Jesus Loves You chronology
| High Hat (1989) | '''The Martyr Mantras''' (1990) | Cheapness and Beauty (1995) |

Singles from The Martyr Mantras
- "After the Love" Released: 1989; "One on One" Released: 1990; "Bow Down Mister/Love Hurts" Released: 11 February 1991; "Generations of Love" Released: 1991;

= The Martyr Mantras =

The Martyr Mantras is the only studio album by Jesus Loves You and the fourth overall studio album by Boy George. It was credited to Jesus Loves You worldwide except in North America, where it was credited to Boy George upon its release there in 1991.

==Composition==
The Martyr Mantras contains many dance-orientated tracks, most of them with an electronic production. It is partly a collection of some of the songs that were released as one-off singles many months before ("No Clause 28" in 1988, "After the Love" in 1989, "Generations of Love" and "One on One" in 1990). The lead single was the Indian and house mash-up "Bow Down Mister" which reached the top 30 of the UK Singles Chart.

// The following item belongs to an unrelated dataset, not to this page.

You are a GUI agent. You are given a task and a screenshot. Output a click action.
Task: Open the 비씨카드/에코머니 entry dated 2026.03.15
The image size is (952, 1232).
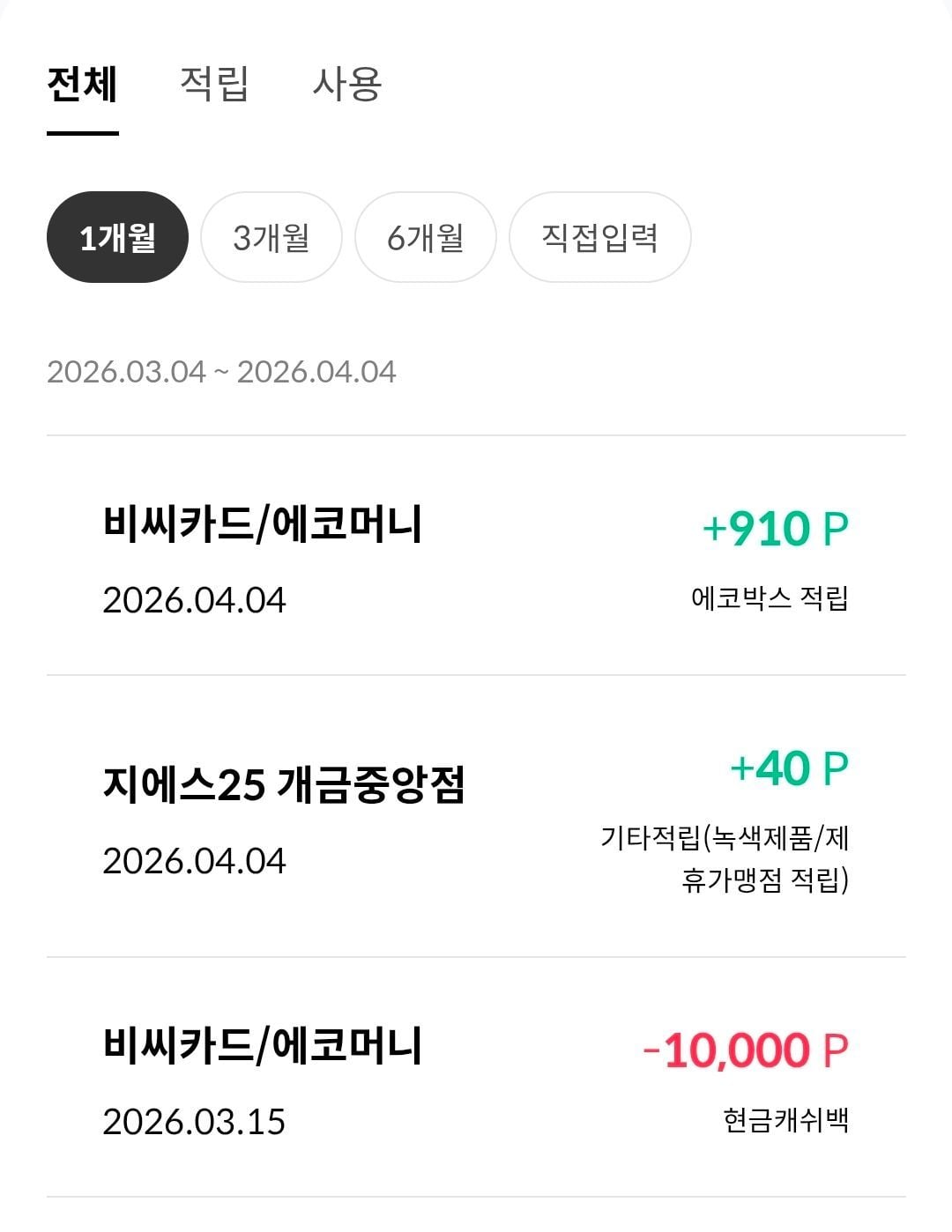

George's songwriting credits are also under another alias, as Angela Dust.

==Critical reception==

In a contemporaneous review in Keyboard, Jim Aikin described the album as "blue-eyed soul for the '90s". He added that "[George] updates his British R&B roots very effectively with hip-hop beats and techno tricks". Aikin also noted that, whatever the mood of any particular track, "you feel that George is sincere". Dave Obee from Calgary Herald remarked that the former head of the Culture Club "has turned to house music, with all the computerized repetition a listener can stand. But that wonderfully pure voice rises above the rigid format, giving real life to each song." He highlighted George's "husky singing" on "Love's Gonna Let U Down", and his "stirring work" on "I Specialize in Loneliness". Andrew Smith from Melody Maker wrote, "With the first two singles, the gorgeously melancholic "Generations of Love" and "One on One", George seemed to be demanding for the first time, to be taken seriously as an artist, and with great success. [...] If anyone ever doubted it, songs like the aforementioned singles, the gritty "Love's Gonna Let U Down" and lingering devastation of "I Specialize in Loneliness" establish beyond doubt that George O'Dowd still possesses one of the finest soul voices we've got."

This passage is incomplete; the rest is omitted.